Render the lines from the first one through the line containing "[Viber] (310, 2155)" as a two-column CSV with the headers item and coordinates. Write one row per line, putting each value in its own quoted field and replacing any line breaks with spaces.

--- Start of RECORD EXCERPTS ---

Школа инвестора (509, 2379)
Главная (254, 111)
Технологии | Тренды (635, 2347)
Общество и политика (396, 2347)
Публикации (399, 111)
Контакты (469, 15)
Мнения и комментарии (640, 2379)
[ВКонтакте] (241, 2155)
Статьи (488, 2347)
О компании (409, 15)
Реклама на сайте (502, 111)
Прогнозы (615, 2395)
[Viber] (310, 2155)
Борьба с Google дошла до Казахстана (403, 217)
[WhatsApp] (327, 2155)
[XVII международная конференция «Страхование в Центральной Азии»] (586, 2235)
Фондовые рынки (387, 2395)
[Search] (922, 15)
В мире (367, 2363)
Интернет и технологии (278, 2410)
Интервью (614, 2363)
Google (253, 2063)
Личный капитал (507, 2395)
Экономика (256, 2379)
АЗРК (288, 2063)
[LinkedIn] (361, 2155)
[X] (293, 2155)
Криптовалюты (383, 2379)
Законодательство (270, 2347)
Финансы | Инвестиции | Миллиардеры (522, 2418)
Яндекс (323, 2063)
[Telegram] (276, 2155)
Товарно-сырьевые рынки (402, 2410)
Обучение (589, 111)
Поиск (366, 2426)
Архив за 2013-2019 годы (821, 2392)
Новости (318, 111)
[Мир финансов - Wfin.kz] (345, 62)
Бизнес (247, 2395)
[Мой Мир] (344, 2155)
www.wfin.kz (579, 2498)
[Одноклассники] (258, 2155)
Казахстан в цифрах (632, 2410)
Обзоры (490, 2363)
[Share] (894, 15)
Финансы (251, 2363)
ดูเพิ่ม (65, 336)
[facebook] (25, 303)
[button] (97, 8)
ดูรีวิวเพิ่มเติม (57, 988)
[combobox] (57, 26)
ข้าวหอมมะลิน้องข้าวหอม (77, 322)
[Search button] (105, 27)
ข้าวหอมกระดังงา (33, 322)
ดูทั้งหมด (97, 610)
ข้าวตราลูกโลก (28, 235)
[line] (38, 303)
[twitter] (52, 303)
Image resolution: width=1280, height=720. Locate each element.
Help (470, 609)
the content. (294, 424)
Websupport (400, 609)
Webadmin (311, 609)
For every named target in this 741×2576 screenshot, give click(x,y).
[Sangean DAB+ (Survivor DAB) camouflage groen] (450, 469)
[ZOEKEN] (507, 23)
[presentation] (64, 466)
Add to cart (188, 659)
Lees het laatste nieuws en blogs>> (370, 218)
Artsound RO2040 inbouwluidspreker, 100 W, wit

--- End of RECORD EXCERPTS ---

> [FINISHED ANSWER]:
item,coordinates
"Школа инвестора","(509, 2379)"
"Главная","(254, 111)"
"Технологии | Тренды","(635, 2347)"
"Общество и политика","(396, 2347)"
"Публикации","(399, 111)"
"Контакты","(469, 15)"
"Мнения и комментарии","(640, 2379)"
"[ВКонтакте]","(241, 2155)"
"Статьи","(488, 2347)"
"О компании","(409, 15)"
"Реклама на сайте","(502, 111)"
"Прогнозы","(615, 2395)"
"[Viber]","(310, 2155)"